→ **Task description**
Would you repeat the entries below word for word and omit the pictures?

→ **Available data**
*** Block opens ***
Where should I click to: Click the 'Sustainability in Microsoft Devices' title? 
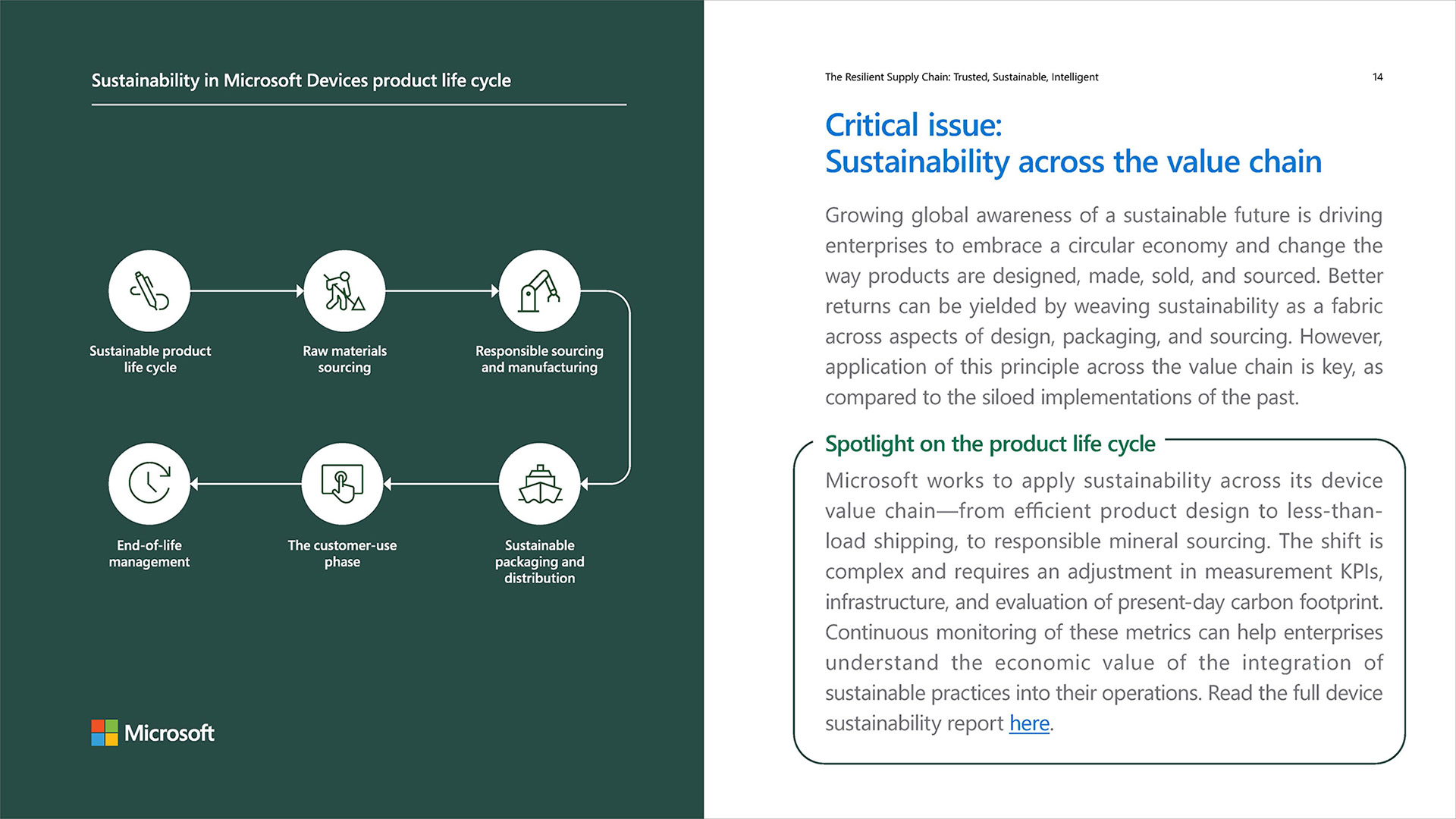pyautogui.click(x=301, y=80)
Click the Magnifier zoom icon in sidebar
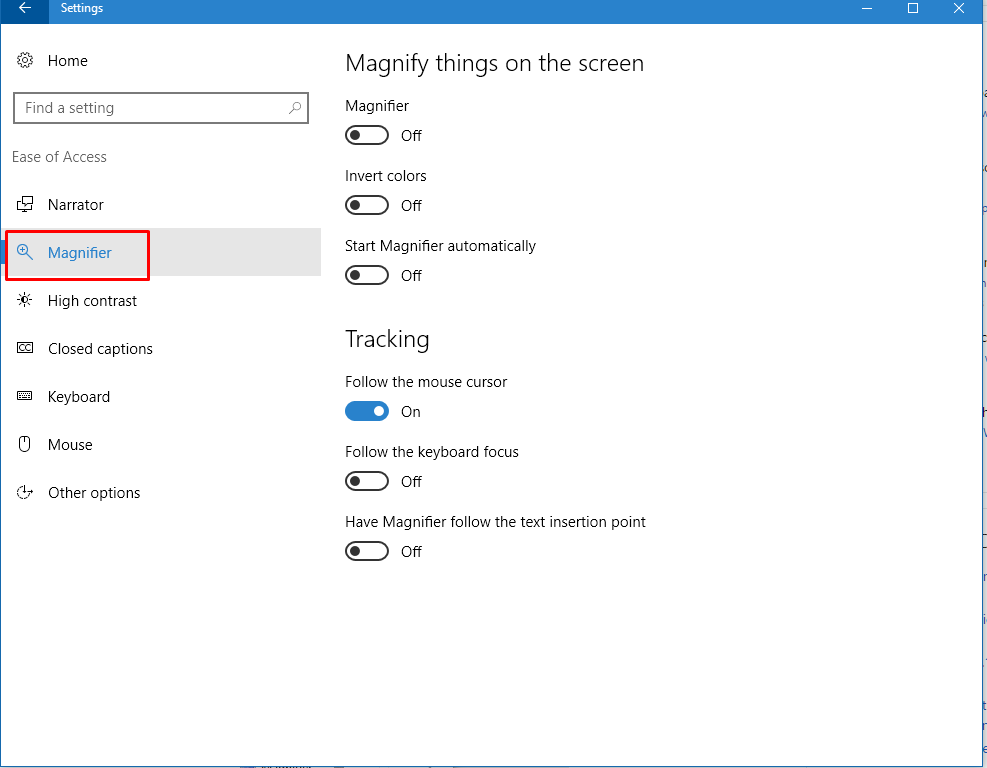The height and width of the screenshot is (768, 987). click(25, 253)
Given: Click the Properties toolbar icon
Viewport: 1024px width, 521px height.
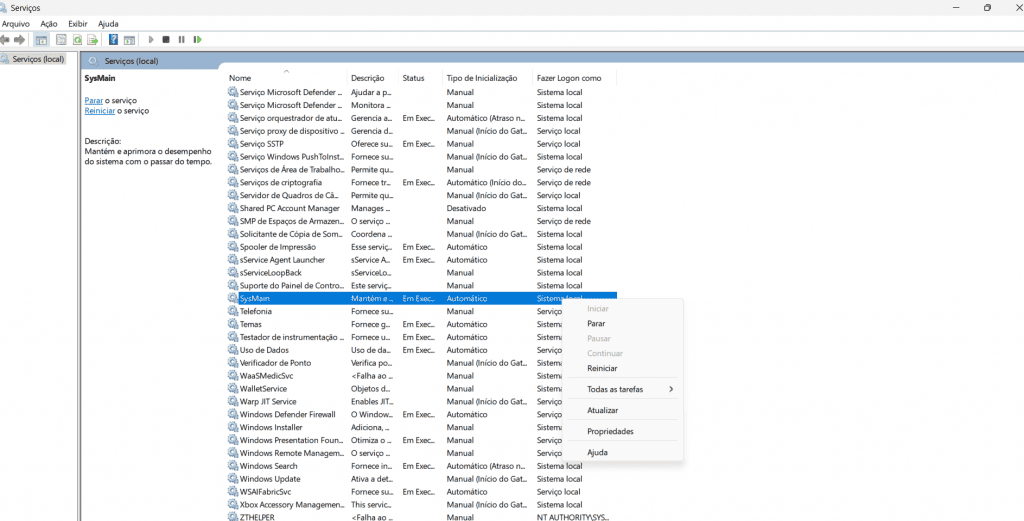Looking at the screenshot, I should [61, 40].
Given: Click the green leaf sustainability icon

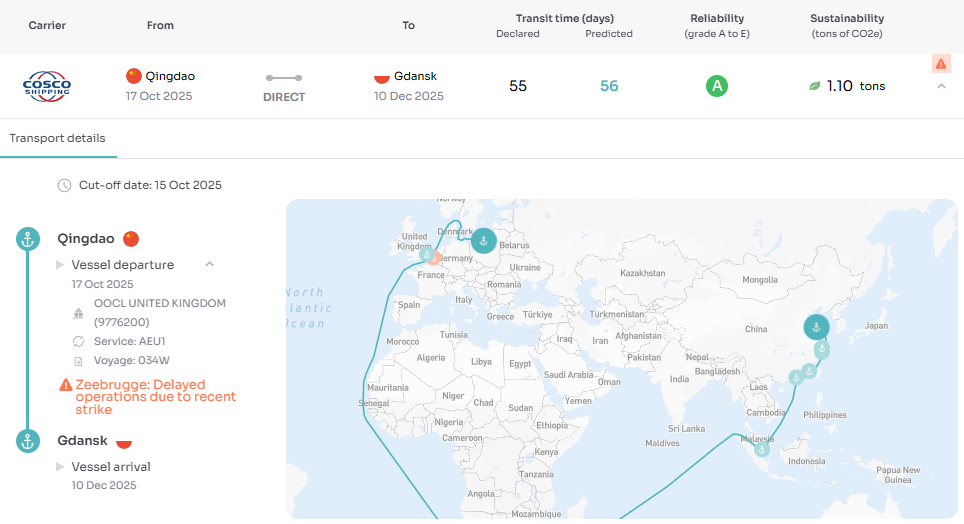Looking at the screenshot, I should click(x=815, y=87).
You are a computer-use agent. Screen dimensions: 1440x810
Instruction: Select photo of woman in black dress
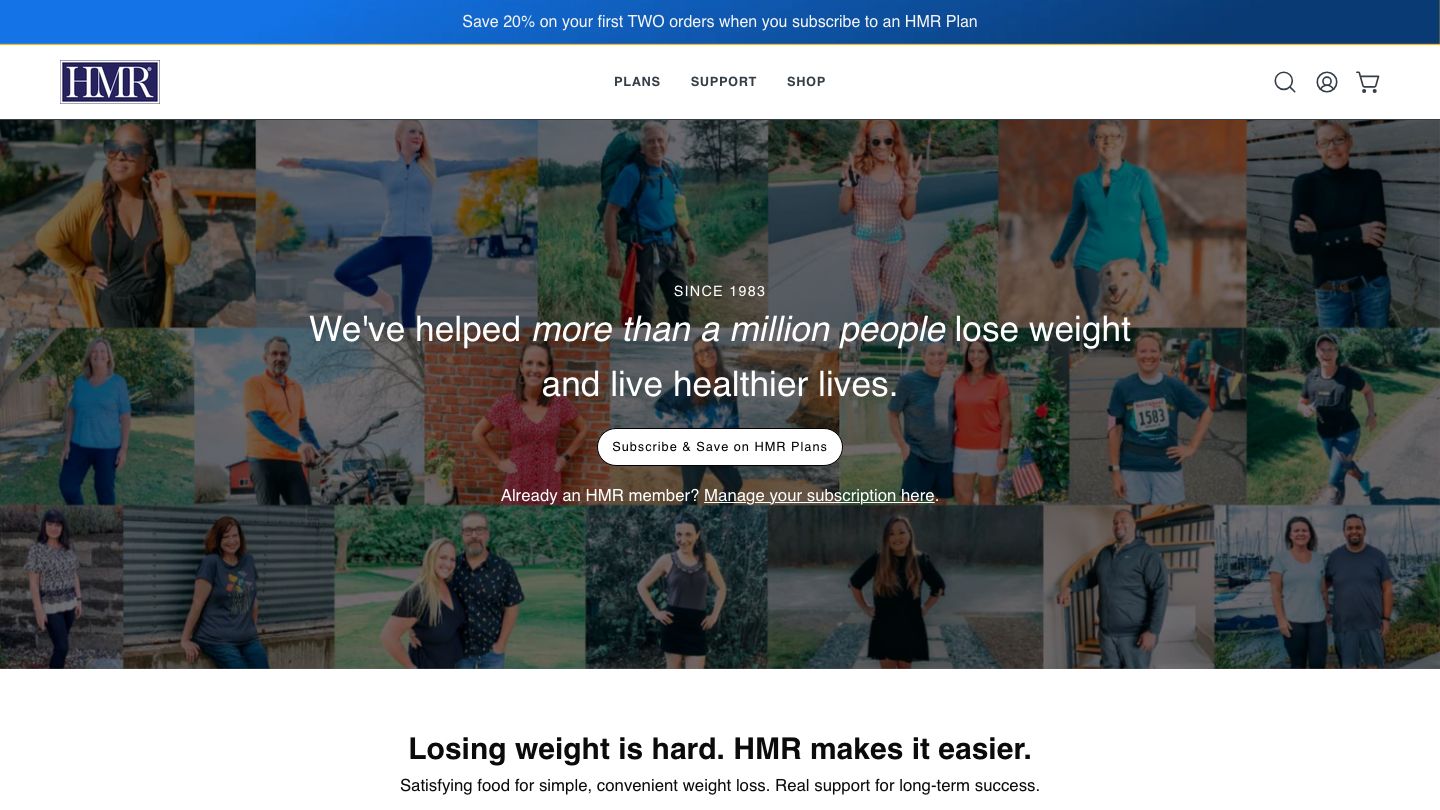905,587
*** Block closes ***
→ **Output**
Where should I click to: Click the 'Sustainability in Microsoft Devices' title? 
pyautogui.click(x=301, y=80)
Click the Magnifier zoom icon in sidebar
The height and width of the screenshot is (768, 987). click(25, 253)
Given: Click the Properties toolbar icon
Viewport: 1024px width, 521px height.
Looking at the screenshot, I should [61, 40].
Given: Click the green leaf sustainability icon

Looking at the screenshot, I should click(x=815, y=87).
You are a computer-use agent. Screen dimensions: 1440x810
Instruction: Select photo of woman in black dress
905,587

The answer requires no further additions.